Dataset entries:
BEGIN
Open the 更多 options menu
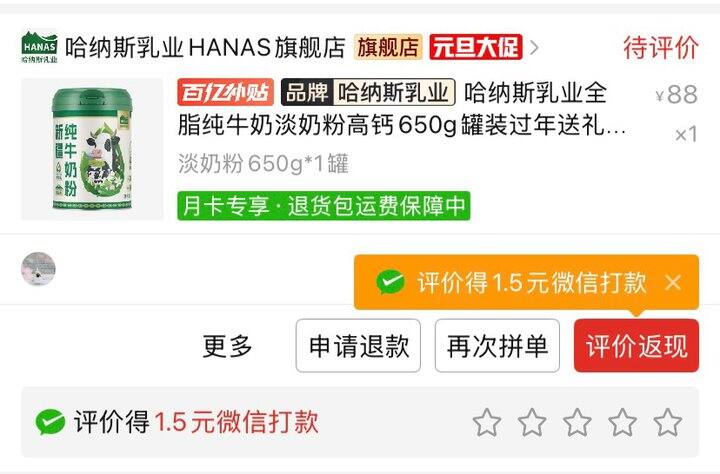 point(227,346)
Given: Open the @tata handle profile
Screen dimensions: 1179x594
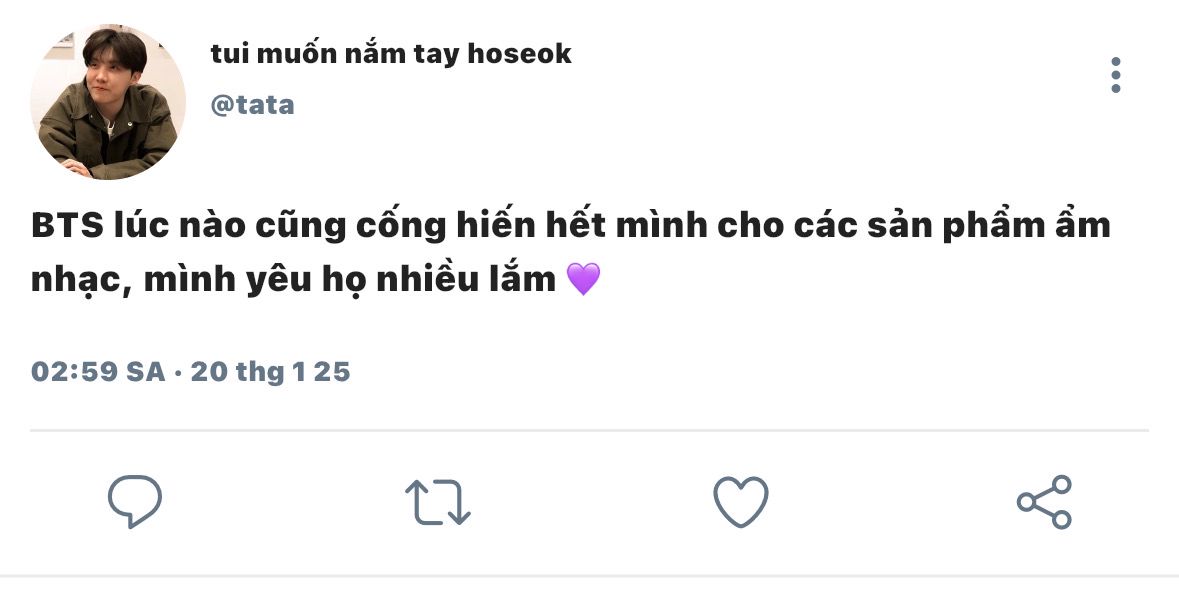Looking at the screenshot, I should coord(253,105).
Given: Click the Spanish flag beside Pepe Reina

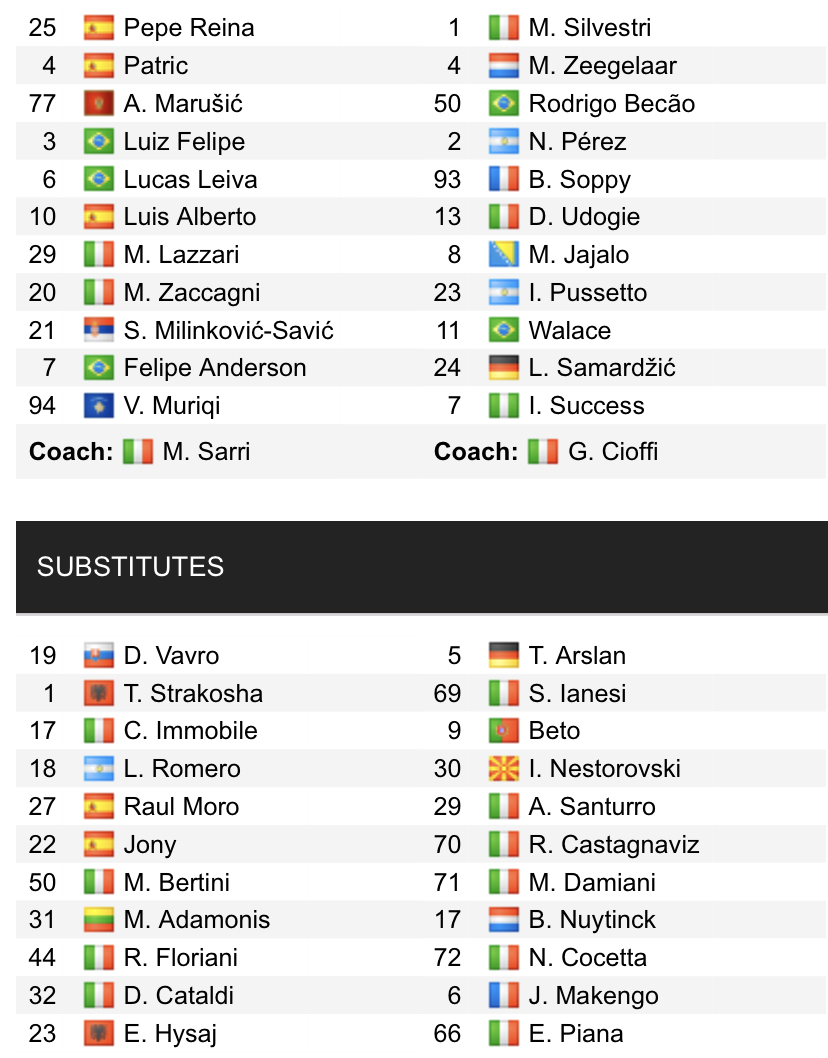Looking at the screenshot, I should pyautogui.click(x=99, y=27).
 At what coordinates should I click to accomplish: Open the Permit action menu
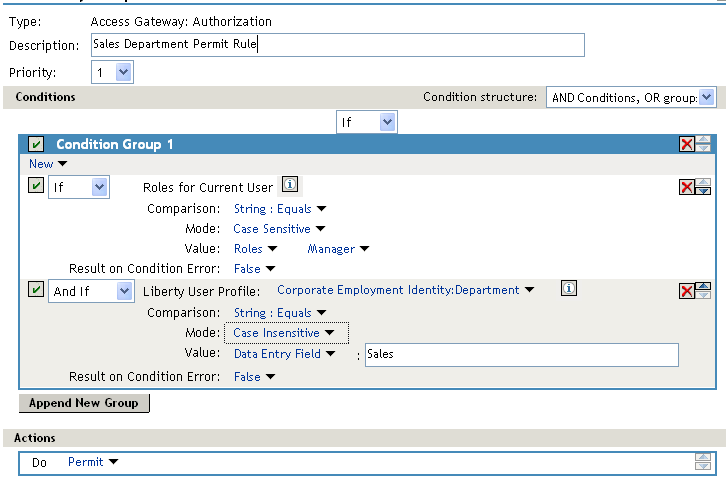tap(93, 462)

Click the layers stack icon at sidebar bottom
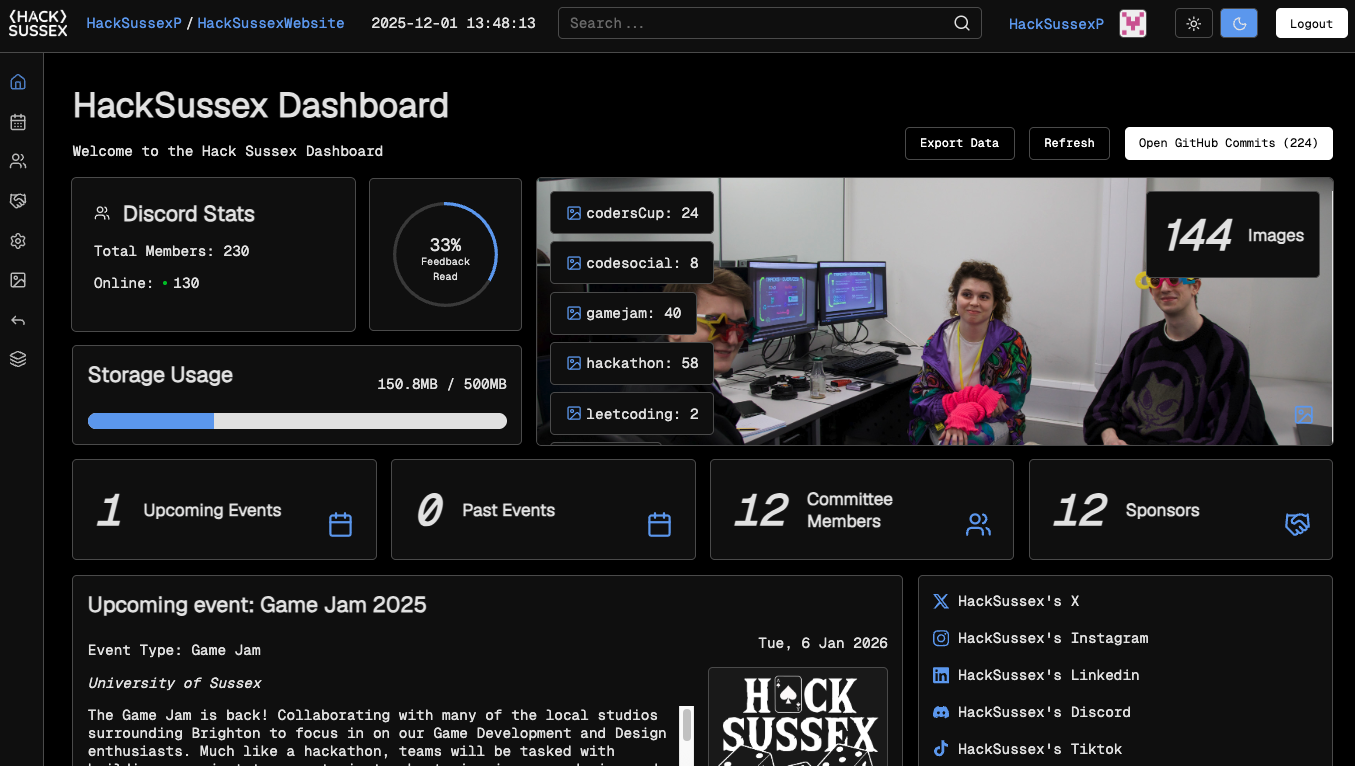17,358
END
The answer is the complete set of records, copied exactly, with pictures omitted.

**RESULT**
Open the 更多 options menu
 point(227,346)
Given: Open the @tata handle profile
Screen dimensions: 1179x594
Looking at the screenshot, I should coord(253,105).
Given: Click the Spanish flag beside Pepe Reina

Looking at the screenshot, I should pyautogui.click(x=99, y=27).
 At what coordinates should I click to accomplish: Open the Permit action menu
tap(93, 462)

Click the layers stack icon at sidebar bottom
17,358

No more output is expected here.